Oddly enough the girl smiled back, an innocent awkward smile, and once again he was struck with that horrified thought that they looked altogether too similar. There were times when she seemed like a little girl, when she let that cold mask of war drop from her face, but Harry Potter was always on edge.
She wouldn't tell him what she wished for that day, only a vague half answer that he didn't truly believe because he didn't believe anything of her story anyway. On living by herself, alone in a house in the muggle suburbs she'd just shrugged and said that the Dursleys and her had stopped seeing eye to eye very soon after she had become a magical girl.
She ended their little breakfast, which seemed to be mostly for him than for her, with a summary of contemporary events while he was gone as she so eloquently put it, "There's another magical girl in Hogwarts, I don't know if you know her or not, Luna Lovegood. Anyway sometimes when you make a wish your magical abilities reflect on the wish you made, you can still do lots of other magic, everything a wizard or witch can do but you really specialize in that area. Luna asked about seeing things so she's good at noticing certain details that others might overlook. Ginny had the potential to become a magical girl, Luna saw it, and when you took her down to the Chamber I couldn't just let her die like that if she had another way out." She trailed off here looking strained, that cheerful smile dropping from her face and leaving her looking old, finally she shook her head as if to clear bad thoughts and continued.

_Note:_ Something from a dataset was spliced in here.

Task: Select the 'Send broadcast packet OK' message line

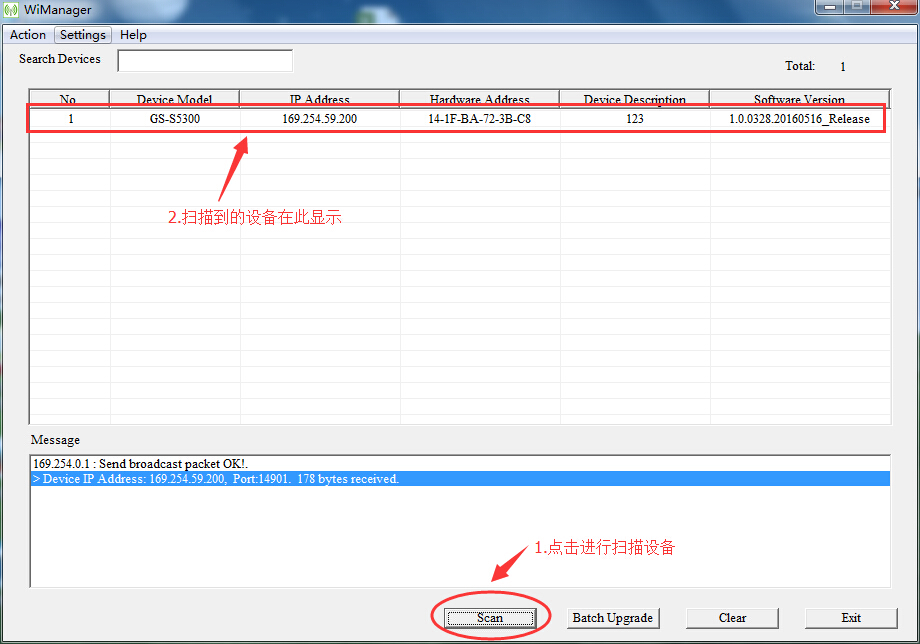Action: point(140,464)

"Ginny's at home now, Luna's teaching her the basics, and when school rolls around again we'll patrol Hogsmede, and Hogwarts. You'd be surprised how many witches wind up in Hogwarts, well I guess you wouldn't because, I suppose the whole witch versus witch thing is rather confusing."
Tom didn't say anything, even as the girl stacked the dishes and appeared to end the conversation, he just kept looking and thinking and attempting to piece it all together. She had seemed more Slytherin at school, in her own home with him dressed in a man's black work robes that she had managed to find in her closet she looked almost like a Hufflepuff, the best ones though were the ones that wore the faces of Hufflepuffs but had the eyes of Slytherins beneath it all.
She said that he could leave whenever he wished and he had a feeling this was more or less true, in spite of the flashes of memory to that moment in the Chamber he did not think that if he truly wished to leave this little girl could detain him, in spite of that he stayed.
There were several reasons for this action.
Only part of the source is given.